Why Chadwick Boseman almost turned down the role of James Brown: “Gimme something else”
It has already been more than five years since Chadwick Boseman sadly passed away at the age of just 43, and this week he was posthumously honoured with a star on the Hollywood Walk of Fame to mark his contribution to acting, which, despite his young age, had already spanned two decades.
The saddest part is that Boseman was evidently right in his peak when he fell ill; he was globally acclaimed as Marvel’s Black Panther and had picked up a Screen Actors Guild award for his performance in the 2018 blockbuster that grossed over a billion dollars and was nominated for seven Oscars.
And his final role, in 2020’s Ma Rainey’s Black Bottom, the Denzel Washington-produced drama that was released just months after his death, would earn him a raft of honours, including a Golden Globe for ‘Best Actor’. Tragically, he didn’t live to receive those awards, and in many ways, his real success simply came too late for him, after starting out in acting in the early 2000s.
Although he had appeared in theatre and done some television work on the likes of Law and Order while living in Brooklyn, it wasn’t until he made the move to Los Angeles in 2008 that Boseman began to see some genuine progress in his career.
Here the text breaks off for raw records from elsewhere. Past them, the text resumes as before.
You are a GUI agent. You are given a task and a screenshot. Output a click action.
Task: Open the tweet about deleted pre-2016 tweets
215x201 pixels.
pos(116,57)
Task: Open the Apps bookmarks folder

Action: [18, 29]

That year saw him land his first feature film, and after more TV, he made his breakthrough in the Jackie Robinson baseball biopic 42 in 2013.
Thanks to his work on that movie, he was sent several other screenplays to consider the following year, one of which was another biopic, this time about the ‘Godfather of Soul’, James Brown, called Get On Up. Because he had just played Robinson, Boseman at first had no interest in the part, recalling to the Guardian that he didn’t even bother reading it when it arrived.
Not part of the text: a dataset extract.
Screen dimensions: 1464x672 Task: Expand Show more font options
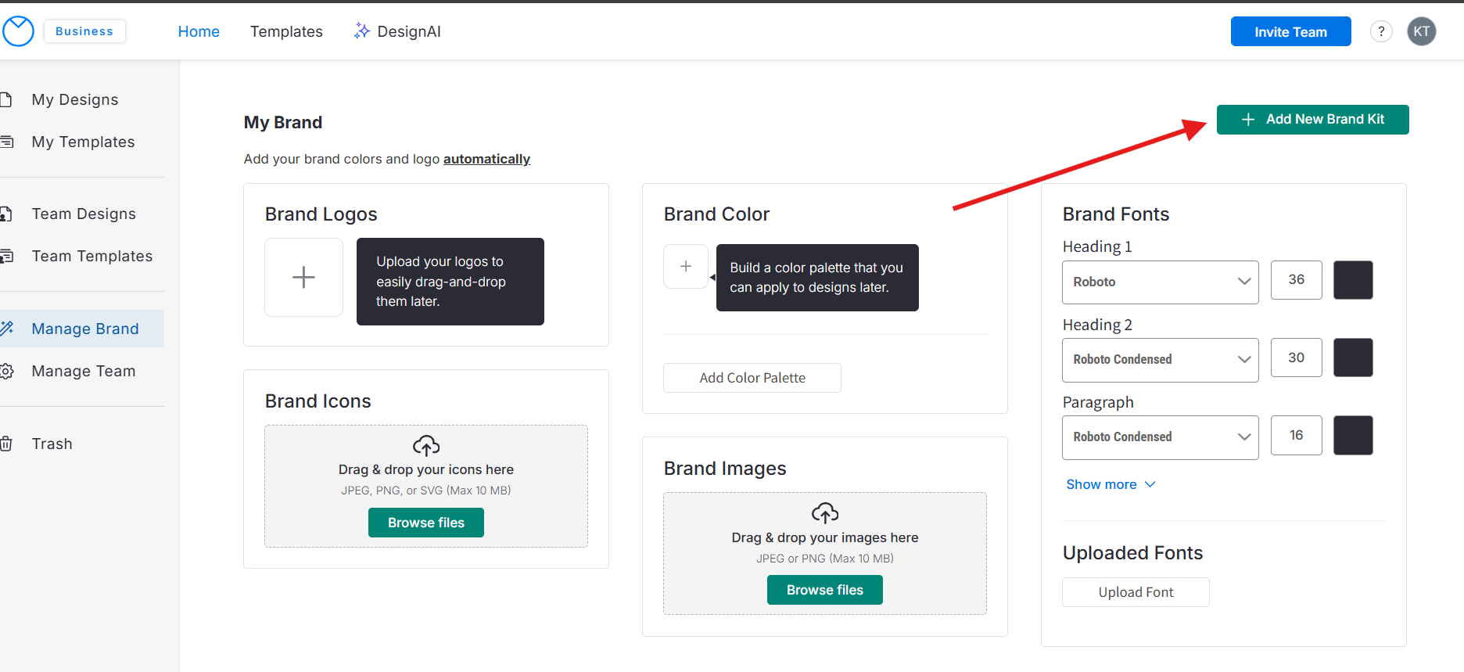(1110, 484)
He said, “I just didn’t think there was any point in trying. I was like, ‘What’s next? Gimme something else.’ He’s too big an icon, and I’d just played one (in 42). And in my mind, I didn’t know how you would even approach those dance moves.”
Luckily, Boseman decided that he would do it, and a process began that would see him invited into the Brown family inner circle, in addition to learning all the legend’s dance moves and stage presence over only six weeks. Boseman immersed himself in the role and would stay in character during breaks in filming, explaining: “If we took a break and you sat beside me to eat, you’d be eating with James Brown. Till I went home at night, it was JB.”
Aside from taking on Brown’s look in every era of the R&B star’s career from the 1960s onward, Boseman also had to retrain his vocal cords to match the singer’s accent, go through rigorous physical training and do all his own dancing in the movie, which was produced by Mick Jagger and co-starred Ghostbusters icon Dan Aykroyd.
In the end, the film got excellent reviews, and Boseman’s performance was singled out for particular praise, although it made a small loss at the box office. It sparked a successful run for the actor that was cemented with his casting by Marvel in 2016 and his first appearance as Black Panther in Captain America: Civil War.
He also appeared in two further Marvel movies and a thriller called 21 Streets before he passed away.